_Exercise description_. Retrieve all lines below that have the string "empty".

_Extracted entries_.
/---
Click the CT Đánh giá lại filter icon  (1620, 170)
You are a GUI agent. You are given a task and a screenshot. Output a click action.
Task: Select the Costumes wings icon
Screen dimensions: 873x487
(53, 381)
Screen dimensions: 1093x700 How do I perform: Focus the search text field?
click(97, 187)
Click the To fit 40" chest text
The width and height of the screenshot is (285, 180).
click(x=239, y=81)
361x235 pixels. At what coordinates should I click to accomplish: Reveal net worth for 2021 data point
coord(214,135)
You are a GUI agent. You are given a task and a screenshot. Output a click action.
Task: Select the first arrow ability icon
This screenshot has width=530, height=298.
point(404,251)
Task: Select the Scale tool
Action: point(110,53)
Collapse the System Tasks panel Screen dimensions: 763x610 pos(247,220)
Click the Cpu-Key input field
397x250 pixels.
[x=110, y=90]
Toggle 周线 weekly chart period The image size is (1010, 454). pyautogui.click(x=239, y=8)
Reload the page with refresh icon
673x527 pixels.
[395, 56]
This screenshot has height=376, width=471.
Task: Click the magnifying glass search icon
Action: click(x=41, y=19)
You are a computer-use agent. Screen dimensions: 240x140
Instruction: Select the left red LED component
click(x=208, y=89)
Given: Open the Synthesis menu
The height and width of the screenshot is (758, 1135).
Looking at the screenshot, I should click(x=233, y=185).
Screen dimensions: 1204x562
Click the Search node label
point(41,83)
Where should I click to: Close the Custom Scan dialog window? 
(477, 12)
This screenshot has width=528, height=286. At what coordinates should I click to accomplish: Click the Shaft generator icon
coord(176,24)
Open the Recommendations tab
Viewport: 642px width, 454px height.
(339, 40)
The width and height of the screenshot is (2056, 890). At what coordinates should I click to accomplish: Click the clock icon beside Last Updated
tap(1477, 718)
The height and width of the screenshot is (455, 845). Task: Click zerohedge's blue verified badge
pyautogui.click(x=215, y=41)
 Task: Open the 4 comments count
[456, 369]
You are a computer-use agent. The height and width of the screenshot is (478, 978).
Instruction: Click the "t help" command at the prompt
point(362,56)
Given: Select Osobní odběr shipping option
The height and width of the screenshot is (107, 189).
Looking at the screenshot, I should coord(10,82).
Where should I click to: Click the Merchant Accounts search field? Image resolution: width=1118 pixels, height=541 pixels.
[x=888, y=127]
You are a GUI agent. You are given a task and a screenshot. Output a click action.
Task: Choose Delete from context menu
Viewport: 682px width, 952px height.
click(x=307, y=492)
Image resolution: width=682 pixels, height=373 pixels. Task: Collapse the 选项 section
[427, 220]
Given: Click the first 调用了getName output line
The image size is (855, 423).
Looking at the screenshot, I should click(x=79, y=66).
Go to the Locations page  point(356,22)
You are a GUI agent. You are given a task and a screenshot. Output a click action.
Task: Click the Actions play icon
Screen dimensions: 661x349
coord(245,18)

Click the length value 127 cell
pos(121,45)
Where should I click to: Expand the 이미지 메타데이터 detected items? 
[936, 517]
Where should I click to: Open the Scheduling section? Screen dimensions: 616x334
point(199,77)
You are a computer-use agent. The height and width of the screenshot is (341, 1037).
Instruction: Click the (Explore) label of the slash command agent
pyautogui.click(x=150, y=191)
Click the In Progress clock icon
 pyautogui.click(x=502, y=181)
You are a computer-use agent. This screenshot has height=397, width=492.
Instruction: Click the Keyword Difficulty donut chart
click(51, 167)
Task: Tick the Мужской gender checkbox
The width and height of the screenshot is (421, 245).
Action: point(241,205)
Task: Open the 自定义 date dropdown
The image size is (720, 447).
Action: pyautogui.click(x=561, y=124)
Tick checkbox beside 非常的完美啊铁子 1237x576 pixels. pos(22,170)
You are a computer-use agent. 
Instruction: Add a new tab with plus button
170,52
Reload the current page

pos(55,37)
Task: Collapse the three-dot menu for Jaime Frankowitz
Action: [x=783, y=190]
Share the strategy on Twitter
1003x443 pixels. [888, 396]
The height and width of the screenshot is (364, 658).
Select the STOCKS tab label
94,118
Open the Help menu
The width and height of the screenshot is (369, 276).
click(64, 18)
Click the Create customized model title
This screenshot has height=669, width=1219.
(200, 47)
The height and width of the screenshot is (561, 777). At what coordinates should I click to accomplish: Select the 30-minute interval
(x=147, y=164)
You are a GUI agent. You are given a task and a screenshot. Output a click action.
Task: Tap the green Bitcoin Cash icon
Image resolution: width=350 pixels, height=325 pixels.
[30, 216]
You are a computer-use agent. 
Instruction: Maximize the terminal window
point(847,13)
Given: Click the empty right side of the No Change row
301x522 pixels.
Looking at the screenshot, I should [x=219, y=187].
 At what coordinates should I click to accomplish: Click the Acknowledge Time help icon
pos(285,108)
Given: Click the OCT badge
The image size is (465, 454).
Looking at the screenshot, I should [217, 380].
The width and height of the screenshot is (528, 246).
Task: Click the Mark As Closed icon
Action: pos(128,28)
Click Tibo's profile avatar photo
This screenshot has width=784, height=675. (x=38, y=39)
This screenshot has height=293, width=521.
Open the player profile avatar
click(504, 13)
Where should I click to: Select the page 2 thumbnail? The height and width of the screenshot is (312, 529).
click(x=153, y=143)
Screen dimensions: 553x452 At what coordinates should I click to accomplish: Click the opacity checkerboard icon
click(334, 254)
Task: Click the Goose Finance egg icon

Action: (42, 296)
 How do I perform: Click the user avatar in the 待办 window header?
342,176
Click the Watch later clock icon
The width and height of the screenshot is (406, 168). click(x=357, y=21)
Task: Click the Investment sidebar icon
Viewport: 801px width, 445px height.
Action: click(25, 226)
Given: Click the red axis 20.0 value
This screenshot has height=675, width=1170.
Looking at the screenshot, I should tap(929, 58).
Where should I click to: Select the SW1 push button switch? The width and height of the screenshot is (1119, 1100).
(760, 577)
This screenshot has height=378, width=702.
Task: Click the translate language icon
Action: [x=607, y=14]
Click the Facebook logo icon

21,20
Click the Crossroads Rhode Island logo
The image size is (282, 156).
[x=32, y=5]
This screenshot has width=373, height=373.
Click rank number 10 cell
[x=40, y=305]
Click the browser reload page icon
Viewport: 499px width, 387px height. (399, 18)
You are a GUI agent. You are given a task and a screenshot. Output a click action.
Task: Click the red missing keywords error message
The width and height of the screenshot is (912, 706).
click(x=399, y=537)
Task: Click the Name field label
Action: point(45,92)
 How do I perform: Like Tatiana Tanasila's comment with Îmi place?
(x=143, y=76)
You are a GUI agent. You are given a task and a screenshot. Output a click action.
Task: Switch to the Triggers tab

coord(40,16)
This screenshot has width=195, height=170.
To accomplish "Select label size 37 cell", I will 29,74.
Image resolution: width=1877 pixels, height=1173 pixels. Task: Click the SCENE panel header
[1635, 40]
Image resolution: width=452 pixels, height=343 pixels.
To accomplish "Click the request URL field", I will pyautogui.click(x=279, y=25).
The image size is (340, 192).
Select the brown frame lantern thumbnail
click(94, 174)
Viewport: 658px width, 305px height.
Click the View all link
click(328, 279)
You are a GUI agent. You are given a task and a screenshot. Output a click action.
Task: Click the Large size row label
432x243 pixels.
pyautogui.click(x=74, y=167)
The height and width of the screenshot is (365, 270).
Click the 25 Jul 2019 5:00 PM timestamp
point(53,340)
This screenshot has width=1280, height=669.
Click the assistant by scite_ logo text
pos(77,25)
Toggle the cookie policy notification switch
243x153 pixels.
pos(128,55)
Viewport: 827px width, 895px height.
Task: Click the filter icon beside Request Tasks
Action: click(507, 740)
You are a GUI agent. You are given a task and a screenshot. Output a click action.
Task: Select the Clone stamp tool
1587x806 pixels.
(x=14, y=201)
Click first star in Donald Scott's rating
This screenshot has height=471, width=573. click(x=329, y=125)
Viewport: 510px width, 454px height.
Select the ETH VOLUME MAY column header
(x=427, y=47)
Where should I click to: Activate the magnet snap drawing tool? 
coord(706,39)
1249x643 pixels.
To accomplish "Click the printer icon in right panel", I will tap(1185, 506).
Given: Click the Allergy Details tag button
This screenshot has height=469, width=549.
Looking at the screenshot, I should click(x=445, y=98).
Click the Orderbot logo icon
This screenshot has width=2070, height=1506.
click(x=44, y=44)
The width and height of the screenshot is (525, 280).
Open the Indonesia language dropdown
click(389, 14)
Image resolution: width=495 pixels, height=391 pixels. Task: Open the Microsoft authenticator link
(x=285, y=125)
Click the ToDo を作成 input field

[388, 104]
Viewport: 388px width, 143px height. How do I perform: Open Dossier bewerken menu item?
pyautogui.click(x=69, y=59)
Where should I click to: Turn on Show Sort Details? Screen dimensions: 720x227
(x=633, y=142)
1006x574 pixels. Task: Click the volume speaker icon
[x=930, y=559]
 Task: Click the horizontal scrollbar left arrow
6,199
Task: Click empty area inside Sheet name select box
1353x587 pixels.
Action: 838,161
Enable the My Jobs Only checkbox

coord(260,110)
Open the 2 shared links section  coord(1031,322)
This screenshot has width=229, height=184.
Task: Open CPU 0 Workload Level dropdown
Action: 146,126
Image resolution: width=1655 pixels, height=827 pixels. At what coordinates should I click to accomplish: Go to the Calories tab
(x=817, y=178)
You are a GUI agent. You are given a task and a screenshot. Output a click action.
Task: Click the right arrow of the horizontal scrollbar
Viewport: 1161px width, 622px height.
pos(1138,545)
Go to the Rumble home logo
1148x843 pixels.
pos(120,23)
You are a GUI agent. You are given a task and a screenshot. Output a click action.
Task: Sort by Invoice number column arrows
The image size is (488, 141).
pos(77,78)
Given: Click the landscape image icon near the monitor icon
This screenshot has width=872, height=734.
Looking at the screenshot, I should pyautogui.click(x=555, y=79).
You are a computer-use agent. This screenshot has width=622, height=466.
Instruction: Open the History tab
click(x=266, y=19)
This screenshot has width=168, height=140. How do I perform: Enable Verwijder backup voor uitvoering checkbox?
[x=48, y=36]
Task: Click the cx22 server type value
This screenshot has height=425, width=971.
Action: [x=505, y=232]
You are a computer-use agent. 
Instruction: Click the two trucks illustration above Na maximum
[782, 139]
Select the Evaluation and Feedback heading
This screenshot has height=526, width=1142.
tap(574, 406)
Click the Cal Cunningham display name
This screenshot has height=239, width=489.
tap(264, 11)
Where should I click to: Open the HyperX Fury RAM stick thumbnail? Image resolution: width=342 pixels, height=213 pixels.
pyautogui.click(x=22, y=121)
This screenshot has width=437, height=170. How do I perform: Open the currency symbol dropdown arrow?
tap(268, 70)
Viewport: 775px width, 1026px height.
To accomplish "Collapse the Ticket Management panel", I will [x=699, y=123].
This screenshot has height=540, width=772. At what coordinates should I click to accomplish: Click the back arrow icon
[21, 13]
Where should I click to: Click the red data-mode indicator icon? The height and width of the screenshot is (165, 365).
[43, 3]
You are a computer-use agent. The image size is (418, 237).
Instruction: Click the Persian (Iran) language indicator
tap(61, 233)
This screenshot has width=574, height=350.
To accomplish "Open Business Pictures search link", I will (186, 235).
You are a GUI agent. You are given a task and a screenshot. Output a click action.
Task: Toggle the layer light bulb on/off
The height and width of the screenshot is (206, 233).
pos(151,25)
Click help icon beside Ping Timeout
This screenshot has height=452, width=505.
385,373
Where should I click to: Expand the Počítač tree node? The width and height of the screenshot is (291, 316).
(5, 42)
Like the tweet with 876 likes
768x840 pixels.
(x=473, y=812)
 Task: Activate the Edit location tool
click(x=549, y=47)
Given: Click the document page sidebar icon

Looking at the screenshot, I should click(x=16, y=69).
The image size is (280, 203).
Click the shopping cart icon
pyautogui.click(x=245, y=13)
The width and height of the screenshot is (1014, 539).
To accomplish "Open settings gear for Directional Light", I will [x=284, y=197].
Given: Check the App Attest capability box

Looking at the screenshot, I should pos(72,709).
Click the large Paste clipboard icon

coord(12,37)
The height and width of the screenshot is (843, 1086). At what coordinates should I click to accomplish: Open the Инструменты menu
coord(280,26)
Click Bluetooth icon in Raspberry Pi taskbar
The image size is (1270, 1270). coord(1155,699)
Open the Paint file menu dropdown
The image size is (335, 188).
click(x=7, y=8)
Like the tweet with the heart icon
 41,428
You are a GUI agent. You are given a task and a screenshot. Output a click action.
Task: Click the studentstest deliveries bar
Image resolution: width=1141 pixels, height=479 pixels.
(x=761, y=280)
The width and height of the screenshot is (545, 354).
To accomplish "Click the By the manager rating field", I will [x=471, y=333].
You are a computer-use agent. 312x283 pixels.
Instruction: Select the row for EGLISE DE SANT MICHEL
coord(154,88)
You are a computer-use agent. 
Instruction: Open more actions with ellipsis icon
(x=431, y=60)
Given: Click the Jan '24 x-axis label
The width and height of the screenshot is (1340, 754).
\---
_Answer below_.
Given: Click the empty right side of the No Change row
Task: Click empty area inside Sheet name select box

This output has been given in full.